----- DATA EXCERPTS -----

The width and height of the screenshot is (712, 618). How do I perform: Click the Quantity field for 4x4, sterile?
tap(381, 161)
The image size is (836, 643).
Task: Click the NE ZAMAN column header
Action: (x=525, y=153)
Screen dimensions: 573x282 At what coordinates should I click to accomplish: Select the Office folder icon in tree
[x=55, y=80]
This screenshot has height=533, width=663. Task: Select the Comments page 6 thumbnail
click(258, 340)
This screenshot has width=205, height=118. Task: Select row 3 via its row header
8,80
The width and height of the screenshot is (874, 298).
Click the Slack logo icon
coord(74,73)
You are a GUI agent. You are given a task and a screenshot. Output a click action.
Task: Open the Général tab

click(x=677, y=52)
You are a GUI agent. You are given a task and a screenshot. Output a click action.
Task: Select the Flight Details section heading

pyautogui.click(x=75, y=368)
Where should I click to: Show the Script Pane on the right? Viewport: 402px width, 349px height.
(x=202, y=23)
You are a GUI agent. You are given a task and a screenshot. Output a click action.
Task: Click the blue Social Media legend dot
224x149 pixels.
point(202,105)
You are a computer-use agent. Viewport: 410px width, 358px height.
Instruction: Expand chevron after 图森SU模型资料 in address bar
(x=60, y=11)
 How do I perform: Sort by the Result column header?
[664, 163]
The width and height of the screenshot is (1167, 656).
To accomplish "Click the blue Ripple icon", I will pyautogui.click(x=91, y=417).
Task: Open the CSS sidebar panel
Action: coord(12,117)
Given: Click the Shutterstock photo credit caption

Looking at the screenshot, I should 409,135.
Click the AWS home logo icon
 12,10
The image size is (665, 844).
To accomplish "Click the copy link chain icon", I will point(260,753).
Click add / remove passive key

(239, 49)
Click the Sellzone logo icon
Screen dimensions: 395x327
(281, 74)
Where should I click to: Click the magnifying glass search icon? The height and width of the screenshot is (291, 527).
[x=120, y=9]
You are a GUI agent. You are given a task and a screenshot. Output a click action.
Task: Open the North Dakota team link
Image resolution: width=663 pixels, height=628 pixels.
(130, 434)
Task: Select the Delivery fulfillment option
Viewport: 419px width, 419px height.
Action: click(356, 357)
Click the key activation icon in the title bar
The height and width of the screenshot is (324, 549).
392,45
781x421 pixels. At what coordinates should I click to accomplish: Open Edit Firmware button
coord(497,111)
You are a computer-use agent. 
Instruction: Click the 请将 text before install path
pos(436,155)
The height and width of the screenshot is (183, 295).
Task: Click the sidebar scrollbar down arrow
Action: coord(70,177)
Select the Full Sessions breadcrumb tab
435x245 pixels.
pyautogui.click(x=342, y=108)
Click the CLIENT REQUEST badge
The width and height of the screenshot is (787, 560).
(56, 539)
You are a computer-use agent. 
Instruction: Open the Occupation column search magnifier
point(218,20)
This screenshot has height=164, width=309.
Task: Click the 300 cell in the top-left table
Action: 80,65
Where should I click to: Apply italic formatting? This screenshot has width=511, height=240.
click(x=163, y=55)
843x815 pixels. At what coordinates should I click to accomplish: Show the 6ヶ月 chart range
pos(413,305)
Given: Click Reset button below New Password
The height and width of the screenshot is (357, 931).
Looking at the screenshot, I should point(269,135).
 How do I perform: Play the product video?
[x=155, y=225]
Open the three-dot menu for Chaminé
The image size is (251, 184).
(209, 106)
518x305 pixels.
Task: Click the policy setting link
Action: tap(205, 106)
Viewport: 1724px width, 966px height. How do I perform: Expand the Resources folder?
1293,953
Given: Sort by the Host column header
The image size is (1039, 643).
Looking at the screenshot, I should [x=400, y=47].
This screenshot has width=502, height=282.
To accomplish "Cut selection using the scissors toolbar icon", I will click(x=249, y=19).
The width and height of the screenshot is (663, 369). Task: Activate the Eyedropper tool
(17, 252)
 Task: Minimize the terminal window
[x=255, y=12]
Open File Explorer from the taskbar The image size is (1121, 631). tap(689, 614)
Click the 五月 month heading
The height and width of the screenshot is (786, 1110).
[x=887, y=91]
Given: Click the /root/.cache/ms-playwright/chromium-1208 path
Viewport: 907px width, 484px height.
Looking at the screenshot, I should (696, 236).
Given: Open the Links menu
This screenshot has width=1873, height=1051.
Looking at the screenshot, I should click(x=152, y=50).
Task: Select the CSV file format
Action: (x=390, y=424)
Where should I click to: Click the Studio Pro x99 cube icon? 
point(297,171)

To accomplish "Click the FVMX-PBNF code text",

-----

Could you return exactly the lines above from the line with "Task: Select the Flight" to the line with "You are a computer-use agent. Viewport: 410px", both included, and nothing else?

■ REPLY
Task: Select the Flight Details section heading

pyautogui.click(x=75, y=368)
Where should I click to: Show the Script Pane on the right? Viewport: 402px width, 349px height.
(x=202, y=23)
You are a GUI agent. You are given a task and a screenshot. Output a click action.
Task: Click the blue Social Media legend dot
224x149 pixels.
point(202,105)
You are a computer-use agent. Viewport: 410px width, 358px height.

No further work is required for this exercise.